_Alıntı:_
Bir-iki hafta önce köye gittik.

Hafta sonu...

Günleri değerlendiriyoruz.

Kapıdaki elma ağacı çiçeklemiş.

Anamla gölgesinde oturuyoruz.

Konu ineklere geldi.

- İnekleri dışarı çekemiyoruz.

- Neden?

- Kapının önü kemre (hayvan gübresi) doldu.

Kalktık.

Traktörü çalıştırdık.

Kapının önünü temizledik.

Her yer vıcık vıcık...

[*] [*] [*] [*]

Anam sevindi.

Bir sürü dua etti.

Bizim derin hocalardan daha güzel dualar eder anam.

Gerçi her ana evladı için istekte bulunur.

Herkese kendi anası daha değerlidir.

Ancak benim anamın başka bir özelliği var.

Yıllardır okumaya zaman ayırırım.

Binlerce hikaye...

Kıssa...

Ayet...

Hadis...

Okuduk...

Ancak onun hikayeleri başka.

Benzerlerine rastladım.

Onun kadar güzel anlatana rastlamadım.

İşin ilginç olanı şu...

Anamın okuma-yazması yok.

Okula gitmemiş.

Kitap okumamış.

Sonraları bizimle beraber harfleri-rakamları tanıdı.

Ancak işten-güçten...

Yedi çocukla, yüzlerce davarla ve onlarca büyükbaşla uğraşmaktan harfleri birbirine vurdurup kelime yapmaya vakti olmadı.

Anam...

Benim anam...

Ya da sizin ananız...

Analar öyle bir-iki yazıyla...

Birkaç cümleyle anlatılmaz.

O sevgi...

Ancak yaşanır.

[*] [*] [*] [*]

Karakız'a gelince...

Hafta içerisinde dışarı çıkmış.

Yeşil ile kucaklaşmış.

_Görevler:_
1. Alıntıya göre kapının önünü temizlemek için ne çalıştırıldı?
2. Alıntıdan "Konu ineklere geldi." ile başlayıp "Kapının önünü temizledik." ile biten bölümü olduğu gibi aktarın.

_Verilen Veriler:_
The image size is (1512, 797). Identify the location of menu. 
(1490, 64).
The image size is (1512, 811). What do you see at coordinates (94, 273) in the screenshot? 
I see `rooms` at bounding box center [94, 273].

_Sonuçlar:_
1. Traktör çalıştırıldı.

2.
Konu ineklere geldi.

- İnekleri dışarı çekemiyoruz.

- Neden?

- Kapının önü kemre (hayvan gübresi) doldu.

Kalktık.

Traktörü çalıştırdık.

Kapının önünü temizledik.